In the wake of the Karr fiasco, KHOW's Dan Caplis and Craig Silverman have sought extensive records of the investigation from Lacy's office, including the complete e-mail correspondence between Tracey and Karr. Lacy has released only portions of the material, and the case may be headed to court soon.

Even if the talk-show attorneys prevail, larger questions remain about the credibility of the Ramsey investigation at this sorry juncture. Just how solid and unequivocal is the evidence of an intruder contained in Smit's PowerPoint, and why isn't that selectively disclosed material available to the public in its entirety? Is there proof that the DNA under the dead girl's fingernails matches the DNA in the underwear -- as asserted in at least one Tracey documentary -- or is this one more distortion of the evidence by the Ramsey spin machine, to point to an intruder who may not exist? How likely is it that the DNA is an "artifact," as Lacy herself has suggested? And what does Lacy's "ongoing investigation" consist of at this point, anyway?

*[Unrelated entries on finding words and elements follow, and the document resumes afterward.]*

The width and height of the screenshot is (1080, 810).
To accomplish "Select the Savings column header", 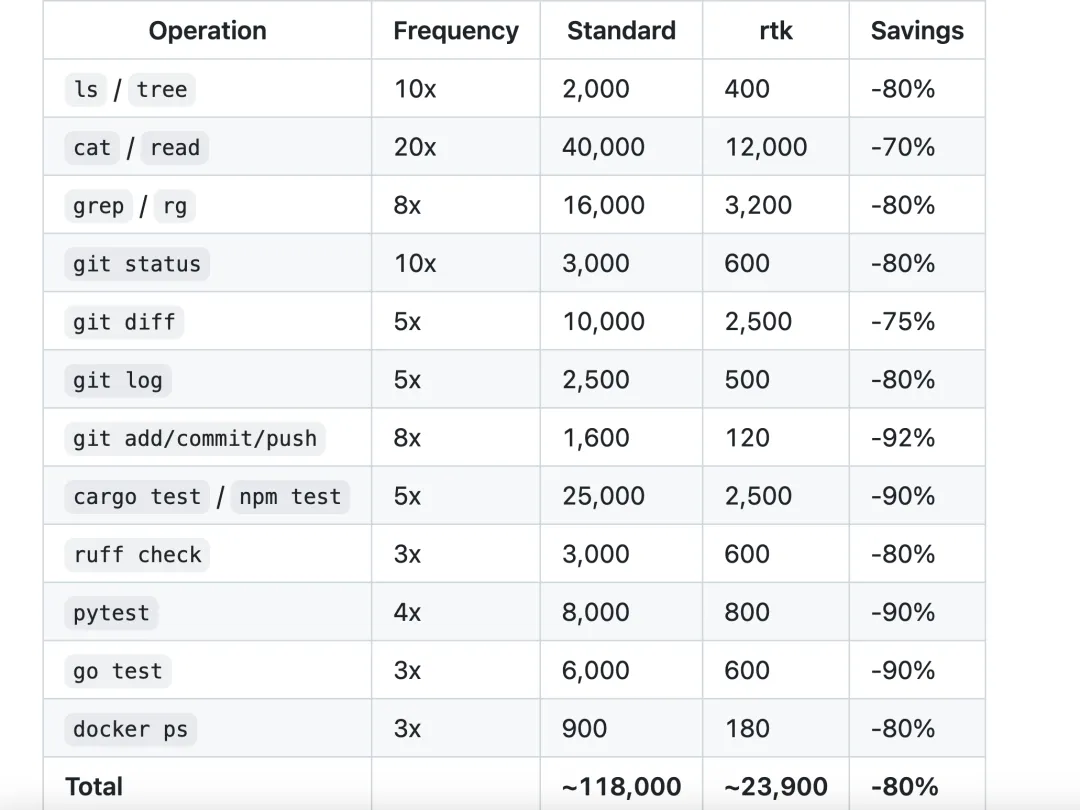I will pos(917,31).
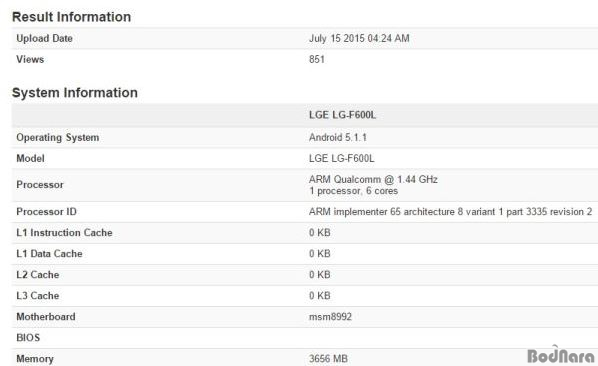Image resolution: width=598 pixels, height=366 pixels.
Task: Click the July 15 2015 upload date value
Action: pyautogui.click(x=359, y=38)
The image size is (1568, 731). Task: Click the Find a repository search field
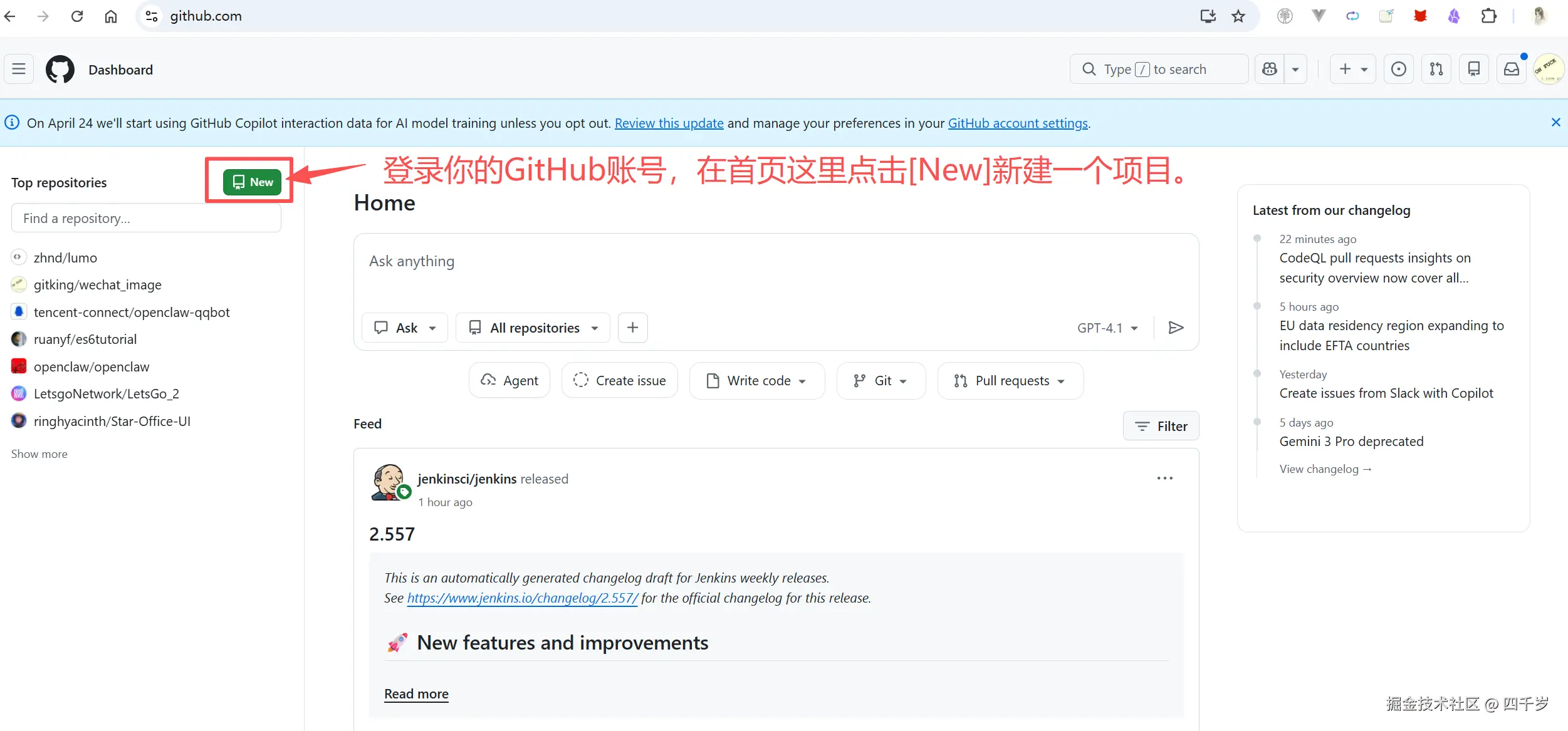click(x=146, y=217)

These aren't idle questions: Westword is involved in a records hunt of its own on those issues that also may lead to court. Records already released show that the investigation has become a hunkered-down affair, waiting for the owner of the mystery DNA to show up. Until the Karr frenzy of last summer, Lacy's office had devoted little of its resources to the Ramsey homicide: nothing in 2002, a few thousand dollars in 2003, a few hundred bucks on travel expenses in 2004, nothing in 2005.

Several players in the Ramsey drama have passed away, including Patsy Ramsey and Bill McReynolds. Barring some dramatic breakthrough in forensic sleuthing, the case may never be solved.

These days, Lacy's office is catching heat over the absence of charges in the death of Jason Midyette, a ten-week-old infant who suffered multiple fractures and a head injury before being taken to a hospital last February; he was taken off life support in March. The baby's parents have declined to speak to police. The father, Alex Midyette, is the son of prominent Boulder architect and Pearl Street developer J. Nold Midyette. Two weeks ago, after a barrage of media criticism, Lacy's office acknowledged that a grand jury started meeting about the case in October. That's more than six months after the death, but still a good fifteen months earlier than a grand jury was convened in the Ramsey case.